--- BEGIN ---
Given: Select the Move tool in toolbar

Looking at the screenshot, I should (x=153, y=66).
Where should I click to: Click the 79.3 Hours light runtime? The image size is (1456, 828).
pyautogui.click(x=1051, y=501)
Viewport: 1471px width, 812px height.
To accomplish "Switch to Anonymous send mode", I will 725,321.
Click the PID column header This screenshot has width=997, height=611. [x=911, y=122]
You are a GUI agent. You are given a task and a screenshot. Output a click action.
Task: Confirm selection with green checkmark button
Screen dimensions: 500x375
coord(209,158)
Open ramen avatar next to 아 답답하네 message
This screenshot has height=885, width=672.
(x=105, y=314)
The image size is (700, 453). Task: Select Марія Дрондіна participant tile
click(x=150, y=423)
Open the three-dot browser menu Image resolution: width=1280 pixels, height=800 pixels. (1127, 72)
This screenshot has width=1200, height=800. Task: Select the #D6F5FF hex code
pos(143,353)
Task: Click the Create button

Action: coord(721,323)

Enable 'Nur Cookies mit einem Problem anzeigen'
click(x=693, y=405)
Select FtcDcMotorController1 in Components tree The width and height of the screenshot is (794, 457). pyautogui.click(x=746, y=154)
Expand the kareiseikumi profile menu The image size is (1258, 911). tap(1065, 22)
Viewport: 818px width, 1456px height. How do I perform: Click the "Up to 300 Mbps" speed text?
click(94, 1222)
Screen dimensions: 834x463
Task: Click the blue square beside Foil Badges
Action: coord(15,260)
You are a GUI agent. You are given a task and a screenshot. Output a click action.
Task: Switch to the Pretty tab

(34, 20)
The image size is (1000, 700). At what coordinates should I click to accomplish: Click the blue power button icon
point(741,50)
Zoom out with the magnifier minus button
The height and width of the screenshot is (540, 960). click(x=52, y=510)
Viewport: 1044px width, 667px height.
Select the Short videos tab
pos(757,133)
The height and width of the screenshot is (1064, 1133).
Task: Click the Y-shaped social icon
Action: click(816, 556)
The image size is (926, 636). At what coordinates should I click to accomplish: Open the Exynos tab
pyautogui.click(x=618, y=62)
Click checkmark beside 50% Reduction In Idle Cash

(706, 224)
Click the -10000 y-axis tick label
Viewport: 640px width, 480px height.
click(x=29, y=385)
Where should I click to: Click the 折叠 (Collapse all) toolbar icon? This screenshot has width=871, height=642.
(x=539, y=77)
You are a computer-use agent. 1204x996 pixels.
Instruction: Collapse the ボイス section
--- END ---
SHORT EXERCISE – Present every line of the data above as a numbered list, skipping the blank lines.

WRITTEN ANSWER –
1. Given: Select the Move tool in toolbar
2. Looking at the screenshot, I should (x=153, y=66).
3. Where should I click to: Click the 79.3 Hours light runtime? The image size is (1456, 828).
4. pyautogui.click(x=1051, y=501)
5. Viewport: 1471px width, 812px height.
6. To accomplish "Switch to Anonymous send mode", I will 725,321.
7. Click the PID column header This screenshot has width=997, height=611. [x=911, y=122]
8. You are a GUI agent. You are given a task and a screenshot. Output a click action.
9. Task: Confirm selection with green checkmark button
10. Screen dimensions: 500x375
11. coord(209,158)
12. Open ramen avatar next to 아 답답하네 message
13. This screenshot has height=885, width=672.
14. (x=105, y=314)
15. The image size is (700, 453). Task: Select Марія Дрондіна participant tile
16. click(x=150, y=423)
17. Open the three-dot browser menu Image resolution: width=1280 pixels, height=800 pixels. (1127, 72)
18. This screenshot has width=1200, height=800. Task: Select the #D6F5FF hex code
19. pos(143,353)
20. Task: Click the Create button
21. Action: coord(721,323)
22. Enable 'Nur Cookies mit einem Problem anzeigen'
23. click(x=693, y=405)
24. Select FtcDcMotorController1 in Components tree The width and height of the screenshot is (794, 457). pyautogui.click(x=746, y=154)
25. Expand the kareiseikumi profile menu The image size is (1258, 911). tap(1065, 22)
26. Viewport: 818px width, 1456px height. How do I perform: Click the "Up to 300 Mbps" speed text?
27. click(94, 1222)
28. Screen dimensions: 834x463
29. Task: Click the blue square beside Foil Badges
30. Action: coord(15,260)
31. You are a GUI agent. You are given a task and a screenshot. Output a click action.
32. Task: Switch to the Pretty tab
33. (34, 20)
34. The image size is (1000, 700). At what coordinates should I click to accomplish: Click the blue power button icon
35. point(741,50)
36. Zoom out with the magnifier minus button
37. The height and width of the screenshot is (540, 960). click(x=52, y=510)
38. Viewport: 1044px width, 667px height.
39. Select the Short videos tab
40. pos(757,133)
41. The height and width of the screenshot is (1064, 1133).
42. Task: Click the Y-shaped social icon
43. Action: click(816, 556)
44. The image size is (926, 636). At what coordinates should I click to accomplish: Open the Exynos tab
45. pyautogui.click(x=618, y=62)
46. Click checkmark beside 50% Reduction In Idle Cash
47. (706, 224)
48. Click the -10000 y-axis tick label
49. Viewport: 640px width, 480px height.
50. click(x=29, y=385)
51. Where should I click to: Click the 折叠 (Collapse all) toolbar icon? This screenshot has width=871, height=642.
52. (x=539, y=77)
53. You are a computer-use agent. 1204x996 pixels.
54. Instruction: Collapse the ボイス section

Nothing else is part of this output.